Acknowledging the changing times confronting the accounting profession, UCLA has made some controversial changes to its accounting minor requirements, forcing some students to attend summer school so they can finish on time.
Realizing the accounting program isn’t producing the desired amount of CPAs, UCLA officials took steps to make their program more competitive and to make graduates more appealing to accounting firms.
"The changes come in line with the fact that accounting has changed a lot and our program hadn't," David Aboody, the area chair and associate professor of accounting at the UCLA Anderson School of Management, told the Daily Bruin, the school’s newspaper. Just 80 of the 350 students entering the program over the last two years ended up taking the CPA exam.

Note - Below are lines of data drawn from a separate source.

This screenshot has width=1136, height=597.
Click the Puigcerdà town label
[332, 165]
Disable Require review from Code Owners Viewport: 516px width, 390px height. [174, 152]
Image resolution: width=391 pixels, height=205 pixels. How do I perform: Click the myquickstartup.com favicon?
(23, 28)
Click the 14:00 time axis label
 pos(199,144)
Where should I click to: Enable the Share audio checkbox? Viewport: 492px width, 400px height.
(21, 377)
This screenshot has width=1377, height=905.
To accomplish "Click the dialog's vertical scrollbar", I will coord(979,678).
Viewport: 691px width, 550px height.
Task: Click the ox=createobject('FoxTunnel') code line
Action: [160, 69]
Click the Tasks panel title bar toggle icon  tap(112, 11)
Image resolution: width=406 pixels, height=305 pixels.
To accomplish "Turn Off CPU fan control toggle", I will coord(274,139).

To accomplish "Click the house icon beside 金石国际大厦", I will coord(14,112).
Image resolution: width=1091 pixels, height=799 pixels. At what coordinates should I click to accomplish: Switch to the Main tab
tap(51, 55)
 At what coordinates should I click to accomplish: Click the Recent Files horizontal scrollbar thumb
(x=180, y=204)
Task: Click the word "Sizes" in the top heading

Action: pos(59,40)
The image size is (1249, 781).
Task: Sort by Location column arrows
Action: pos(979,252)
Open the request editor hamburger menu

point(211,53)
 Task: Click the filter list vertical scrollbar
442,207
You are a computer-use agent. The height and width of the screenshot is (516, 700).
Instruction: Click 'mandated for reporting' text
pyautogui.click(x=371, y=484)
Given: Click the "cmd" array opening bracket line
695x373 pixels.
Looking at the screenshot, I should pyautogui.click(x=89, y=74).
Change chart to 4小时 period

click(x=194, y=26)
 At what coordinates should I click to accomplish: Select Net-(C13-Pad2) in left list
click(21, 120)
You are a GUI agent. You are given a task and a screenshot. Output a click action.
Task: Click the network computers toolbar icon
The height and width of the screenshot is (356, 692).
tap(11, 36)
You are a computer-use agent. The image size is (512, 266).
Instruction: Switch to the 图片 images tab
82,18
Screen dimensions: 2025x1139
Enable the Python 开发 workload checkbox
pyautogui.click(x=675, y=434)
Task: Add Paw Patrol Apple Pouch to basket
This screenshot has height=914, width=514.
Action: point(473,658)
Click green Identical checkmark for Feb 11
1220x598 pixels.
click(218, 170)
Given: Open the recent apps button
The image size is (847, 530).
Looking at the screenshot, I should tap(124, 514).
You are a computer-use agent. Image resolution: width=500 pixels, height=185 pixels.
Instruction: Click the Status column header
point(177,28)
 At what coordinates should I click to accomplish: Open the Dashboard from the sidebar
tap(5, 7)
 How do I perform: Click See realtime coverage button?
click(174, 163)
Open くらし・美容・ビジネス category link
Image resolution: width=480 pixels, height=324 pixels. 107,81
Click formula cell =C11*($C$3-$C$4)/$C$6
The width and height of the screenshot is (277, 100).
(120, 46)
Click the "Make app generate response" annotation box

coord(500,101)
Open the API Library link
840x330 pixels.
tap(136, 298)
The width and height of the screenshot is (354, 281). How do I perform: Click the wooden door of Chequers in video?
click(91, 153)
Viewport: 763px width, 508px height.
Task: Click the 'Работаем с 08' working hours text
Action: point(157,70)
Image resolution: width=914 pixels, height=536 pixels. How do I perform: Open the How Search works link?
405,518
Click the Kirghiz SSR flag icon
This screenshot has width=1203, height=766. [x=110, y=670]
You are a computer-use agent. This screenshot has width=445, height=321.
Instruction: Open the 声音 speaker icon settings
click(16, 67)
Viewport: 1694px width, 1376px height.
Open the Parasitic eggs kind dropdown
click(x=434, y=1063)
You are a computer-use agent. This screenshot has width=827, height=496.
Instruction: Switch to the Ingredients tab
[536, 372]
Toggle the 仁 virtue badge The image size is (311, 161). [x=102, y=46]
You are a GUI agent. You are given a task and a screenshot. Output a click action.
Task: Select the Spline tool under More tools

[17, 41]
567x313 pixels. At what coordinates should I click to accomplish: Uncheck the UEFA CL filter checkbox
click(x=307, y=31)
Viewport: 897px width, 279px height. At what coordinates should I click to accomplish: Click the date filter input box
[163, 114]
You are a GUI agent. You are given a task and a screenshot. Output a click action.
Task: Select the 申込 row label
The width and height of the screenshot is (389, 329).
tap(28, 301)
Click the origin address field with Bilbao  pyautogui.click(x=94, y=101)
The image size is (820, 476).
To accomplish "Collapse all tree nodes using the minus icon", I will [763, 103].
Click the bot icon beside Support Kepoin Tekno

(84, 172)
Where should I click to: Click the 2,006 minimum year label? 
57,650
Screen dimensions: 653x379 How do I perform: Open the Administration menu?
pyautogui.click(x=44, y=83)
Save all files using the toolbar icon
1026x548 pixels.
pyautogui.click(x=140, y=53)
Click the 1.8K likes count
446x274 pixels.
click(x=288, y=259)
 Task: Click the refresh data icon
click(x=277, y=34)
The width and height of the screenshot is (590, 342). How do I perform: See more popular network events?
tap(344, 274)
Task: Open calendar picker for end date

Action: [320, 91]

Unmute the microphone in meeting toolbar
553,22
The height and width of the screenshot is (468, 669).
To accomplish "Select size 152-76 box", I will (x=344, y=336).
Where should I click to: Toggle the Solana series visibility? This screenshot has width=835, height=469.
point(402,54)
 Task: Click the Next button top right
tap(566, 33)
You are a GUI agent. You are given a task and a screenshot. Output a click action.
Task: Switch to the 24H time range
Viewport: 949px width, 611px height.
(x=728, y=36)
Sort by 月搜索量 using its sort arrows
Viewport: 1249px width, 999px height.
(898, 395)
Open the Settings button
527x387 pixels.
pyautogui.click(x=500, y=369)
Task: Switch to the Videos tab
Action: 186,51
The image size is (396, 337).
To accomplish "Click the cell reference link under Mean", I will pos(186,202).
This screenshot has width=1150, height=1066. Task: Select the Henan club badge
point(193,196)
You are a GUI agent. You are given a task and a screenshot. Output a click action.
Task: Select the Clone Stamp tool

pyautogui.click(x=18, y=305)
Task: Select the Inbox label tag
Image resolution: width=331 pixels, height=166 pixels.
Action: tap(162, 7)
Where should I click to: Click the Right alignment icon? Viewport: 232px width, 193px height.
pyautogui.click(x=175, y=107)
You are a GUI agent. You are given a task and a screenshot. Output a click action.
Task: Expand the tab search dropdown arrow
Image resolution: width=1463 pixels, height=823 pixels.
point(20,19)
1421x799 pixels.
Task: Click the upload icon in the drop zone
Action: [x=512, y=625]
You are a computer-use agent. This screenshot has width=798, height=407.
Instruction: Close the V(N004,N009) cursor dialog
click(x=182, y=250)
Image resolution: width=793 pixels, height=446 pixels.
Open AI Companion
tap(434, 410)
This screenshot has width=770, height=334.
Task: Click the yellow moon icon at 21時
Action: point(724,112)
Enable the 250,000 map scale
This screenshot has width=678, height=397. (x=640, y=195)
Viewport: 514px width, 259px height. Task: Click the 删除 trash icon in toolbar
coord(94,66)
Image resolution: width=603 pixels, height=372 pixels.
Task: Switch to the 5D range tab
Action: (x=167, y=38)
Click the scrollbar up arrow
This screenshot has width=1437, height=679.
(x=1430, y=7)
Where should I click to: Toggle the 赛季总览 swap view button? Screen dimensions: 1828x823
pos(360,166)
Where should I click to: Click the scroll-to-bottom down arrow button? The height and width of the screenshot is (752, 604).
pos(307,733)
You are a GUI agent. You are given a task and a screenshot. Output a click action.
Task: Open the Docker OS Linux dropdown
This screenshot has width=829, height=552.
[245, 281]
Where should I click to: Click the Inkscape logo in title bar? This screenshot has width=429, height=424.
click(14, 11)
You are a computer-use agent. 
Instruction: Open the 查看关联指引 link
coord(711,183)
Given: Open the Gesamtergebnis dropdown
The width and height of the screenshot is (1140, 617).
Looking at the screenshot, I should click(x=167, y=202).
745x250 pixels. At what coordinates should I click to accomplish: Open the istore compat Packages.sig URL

"We haven't been fulfilling our mission, which is to produce CPAs," Aboody said.
The school is capping accounting minors at 150 per year, which officials say will make it more competitive by attracting only those students who are most serious about becoming CPAs.
The changes, which go into effect this fall, have caught many students off guard.
"I had my four years all planned out for a major and double minor, which is an already-packed schedule," second-year pre-economics student Ara Ko, told the Bruin. "Now I will have to take a few quarters with four classes or go to summer school because of the extra management courses required."
Regardless, school officials are adamant that the changes are needed.
"We don't want the program to be the easiest; we want it to be the best," Francesca Baugh, associate director of the Undergraduate Minor in Accounting Program, told the Bruin.